* TASKS TO CARRY OUT *
1. In the AGO update post below, why is the subordination for RMBS not applied tranche by tranche? Answer in one to three sentences.
2. List every abbreviation for a type of security or contract that appears in the AGO update post below.
3. Carry the AGO update post below forward from its last sentence, keeping its tone.

* SOURCE TEXT *
§

Wednesday, 05 March 2008 00:00

AGO update - I peel the covers back and find a naked body!

This is an update of the work I am doing on AGO. Since I don't feel like putting out my usual eloquent proseCool, I'll just get right to the point. We have built-in subordination where tranche-wise information is available. For RMBS, we have this information only at an overall level (year wise) and not tranche-wise. We have subordination rate of 38% for 2007 for Prime Closed End Seconds. Had this information been available into AAA, AA, etc tranches, we would have applied this to compute net loss. However, we have tried to be realistic (to the extent there is visibility under the current credit market conditions) while applying default percentages.

Later on, I will post AGO’s pro-forma statements incorporating loss and mark-to-market write-downs.

At an overall level, AGO’s future performance and losses hinge upon the credit market which is being squeezed by serious credit crunch. My previous post gave anecdotal evidence of the the underlying RMBS and CMBS facing fire sales, thus putting serious downward pressure on the CDS that AGO writes. The current turmoil is likely to get much, much worse in view of aggravating recessionary conditions and worsening macro-economic factors.

§

* SOURCE DATA *
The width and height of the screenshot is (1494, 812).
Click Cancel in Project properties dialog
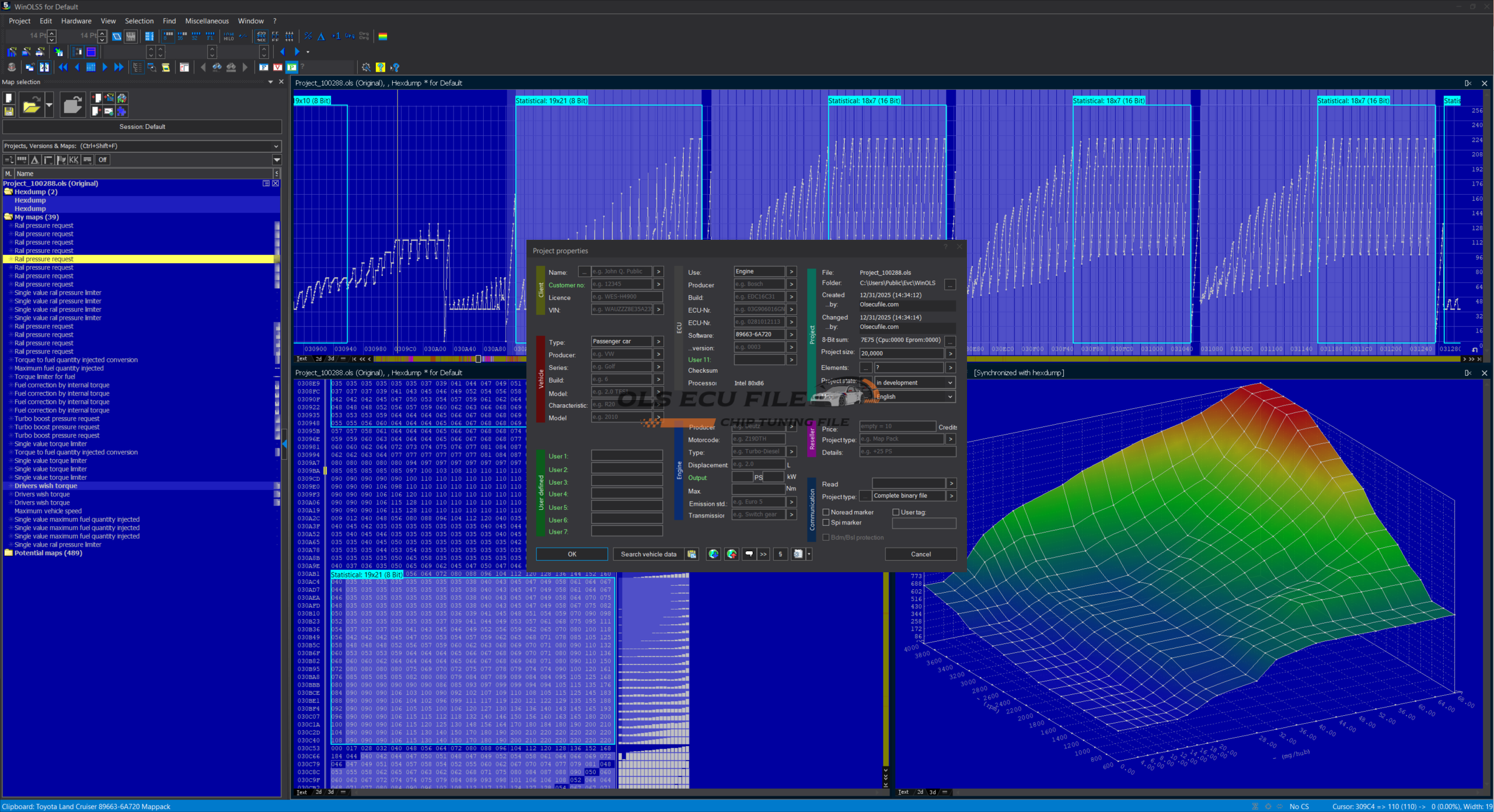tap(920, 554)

§

* IN RESPONSE *
1. For RMBS, subordination information is available only at an overall, year-wise level, not by tranche. Had it been broken out into AAA, AA and other tranches, it would have been applied to compute net loss.

2. RMBS, CMBS, CDS

3.
We have estimated default loss under three scenarios:

Loss on default ($ mn)

Best Case

Base Case

Worst case

U.S Public Finance

438

461

506

U.S Structured Finance

1404

1545

1888

International

307

349

406

Total Loss

2,149

2,354

2,800

While the above loss figures have been based on detailed assumptions on default percentages for each category of AGO’s exposure, it can also be substantiated by AGO’s exposure to some of the high-risk securities

· CDO exposure: AGO has huge outstanding amounts of exposure in leveraged structured products, and even more so when viewed in light of their equity capital. The total notional amount of insured CDS exposure to CDOs outstanding as of December 31, 2007 and 2006, and included in the Company's financial guaranty exposure was $71.6 billion and $49.4 billion, respectively against its equity base of $1.6 bn.

· Mark to market loss: As a result of continued widening of spreads, AGO is expected to report mark-to-market loss of $600 mn and $474 mn in 2008 and 2009, respectively. Continued market-to-market loss on the company’s CDO’s exposure will impact AGO’s financial performance.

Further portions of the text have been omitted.